Excerpted text
Sunday, February 6, 2011

Economics of Spending and Saving

An economics text seems to describe the impact of spending and saving on economic well-being. The principles espoused in the text seem to suggest that spending and saving patterns can determine economic conditions such as employment, wages and inflation. Some of the principles suggested seem based on unfounded assumptions that are adopted in possibly misguided effort to more fully control economic outcomes and/or to be convinced that economic observations are understood. It seems that many of the concepts and systems are unnatural and, as a result, conflict with and harm natural processes. I certainly don't claim to be wiser than the writer or the economist referred to in the writing. However, I seem to wonder if the emperor is, somehow, less than fully dressed. I seem to have been less than successful in finding successful rebuttals of the ideas I suggest and look forward to same.

National Income
For example, the text seems to describe Keynesian theory as "breaking down a nation's income into flows of spending from all of its various spenders". Although "flows of spending from all of its various spenders" seems to refer acceptably to the sum of the nation's trade transactions, the term "national income" seems inappropriately applied to that sum.

In my less-than-authoritative opinion, income seems to deal with one aspect of a trade transaction: that which is received in exchange for something else. In the natural world, that would apply to both sides of a transaction, since both parties are receiving something for something else. Does "national income" refer to double the value of the transaction? If the sole two citizens of a nation exchange with each other an orange, is the national income one orange or two?

In my humble opinion, I understand the natural trade system to categorize both parties as suppliers. The concept of income seems more applicable to that which I understand to the man-made system that redesignates traders as suppliers and buyers. In this perspective, one party (I imagine, the one with the product) is selling and the other (perhaps the one with the promissory note or other legal tender) is purchasing. One totally might lose sight of the fact that this seems not to exist in the natural world. Whether the traders exchange each other's orange or a tractor trailer for $100,000 in promissory notes, they're both suppliers. Mankind, perhaps, lost sight of this somewhat after adjusting to the promissory notes/legal tender concept.

It seems that all the calculations based on this difference between income-producing trade and natural trade might be like following the remainder of a map's directions perfectly after having made a wrong turn.

Monday, January 24, 2011

Government Intervention In Labor (working copy)

Government Intervention In Labor
Government provision of labor protections such as minimum wage
By Pierre Belhomme
January 24, 2011. Revised January 26, 2011


Employment in the Free Market
The employment free market seems to consist of the trading of resources by community members in exchange for the assistance of other community members. An important employment free market principle seems to be that the amount of appropriate resources that should be traded for such assistance is determined by the intensities of the employer's need for assistance (demand) and the resource needs of the people who are willing to provide assistance to the employer (supply).

Setting Employment Prices in the Free Market
The self-interest principle of the free market would seem to suggest that potential employers would seek the lowest employment cost and potential employees would seek the highest possible pay rate. Presumably, their desire to consummate the deal would drive their offers closer together until they match. This seems suggested to be the correct free-market price.

Instruction A
Edit the records from their first line through the line containing "Action: click(129, 151)", changing "icon" to "button" wherever it appears and leaving everything else unchanged.

Supplied data
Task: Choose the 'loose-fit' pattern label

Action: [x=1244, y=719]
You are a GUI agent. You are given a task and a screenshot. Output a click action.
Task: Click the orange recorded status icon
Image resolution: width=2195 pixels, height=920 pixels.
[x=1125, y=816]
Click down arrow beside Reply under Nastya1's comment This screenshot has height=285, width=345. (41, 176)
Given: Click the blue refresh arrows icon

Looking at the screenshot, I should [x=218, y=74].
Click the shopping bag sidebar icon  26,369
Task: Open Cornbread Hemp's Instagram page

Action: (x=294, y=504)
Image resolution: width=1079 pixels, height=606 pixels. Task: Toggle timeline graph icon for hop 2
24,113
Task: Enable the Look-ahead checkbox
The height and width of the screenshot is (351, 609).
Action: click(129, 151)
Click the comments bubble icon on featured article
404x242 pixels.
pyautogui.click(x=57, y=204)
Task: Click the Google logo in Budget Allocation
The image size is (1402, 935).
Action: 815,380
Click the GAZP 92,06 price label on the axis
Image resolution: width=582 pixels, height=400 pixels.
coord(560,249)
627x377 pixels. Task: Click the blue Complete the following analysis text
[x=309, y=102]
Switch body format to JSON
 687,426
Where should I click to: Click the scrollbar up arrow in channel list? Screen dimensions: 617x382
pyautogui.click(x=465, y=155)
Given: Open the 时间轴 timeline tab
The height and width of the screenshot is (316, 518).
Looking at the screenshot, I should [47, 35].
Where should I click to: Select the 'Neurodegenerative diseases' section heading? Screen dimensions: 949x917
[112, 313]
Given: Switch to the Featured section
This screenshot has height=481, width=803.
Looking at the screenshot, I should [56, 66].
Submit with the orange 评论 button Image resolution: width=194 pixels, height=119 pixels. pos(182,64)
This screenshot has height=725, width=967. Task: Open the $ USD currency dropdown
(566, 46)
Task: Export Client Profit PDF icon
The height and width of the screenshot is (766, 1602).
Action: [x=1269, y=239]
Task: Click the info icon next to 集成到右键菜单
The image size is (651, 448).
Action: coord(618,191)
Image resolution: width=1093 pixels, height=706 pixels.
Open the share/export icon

Instruction B
Carry on the economics blog text from its final sentence.

Response A
Task: Choose the 'loose-fit' pattern label

Action: [x=1244, y=719]
You are a GUI agent. You are given a task and a screenshot. Output a click action.
Task: Click the orange recorded status button
Image resolution: width=2195 pixels, height=920 pixels.
[x=1125, y=816]
Click down arrow beside Reply under Nastya1's comment This screenshot has height=285, width=345. (41, 176)
Given: Click the blue refresh arrows button

Looking at the screenshot, I should [x=218, y=74].
Click the shopping bag sidebar button  26,369
Task: Open Cornbread Hemp's Instagram page

Action: (x=294, y=504)
Image resolution: width=1079 pixels, height=606 pixels. Task: Toggle timeline graph button for hop 2
24,113
Task: Enable the Look-ahead checkbox
The height and width of the screenshot is (351, 609).
Action: click(129, 151)

Response B
This uncoerced, voluntary (and therefore, it seems "free") decision-making by the potential employer and potential employee seems suggested to be able to help determine employment prices even as market conditions -- the relevant circumstances of the potential employer and potential employees -- change.

Business Aversion to Government Intervention in Labor
Employers apparently reported aversion to government intervention in business beyond government’s enforcement of business rights seems to include government protection of labor interests such as minimum wage.

Rationale for Government Intervention in Labor
Perhaps government intervention in business for the purpose of providing labor protections such as minimum wage has developed as a response to some businesses inappropriately manipulating market and community circumstances in order to realize circumstances that favor the interests of those businesses. Businesses, for example, might seek to so disadvantage the circumstances of potential employees that workers would willingly work for wages lower than they otherwise might require. the free market guideline of setting wage prices at the lowest level required would find workers whose circumstance is so that they would willingly work for wages lower than they otherwise would.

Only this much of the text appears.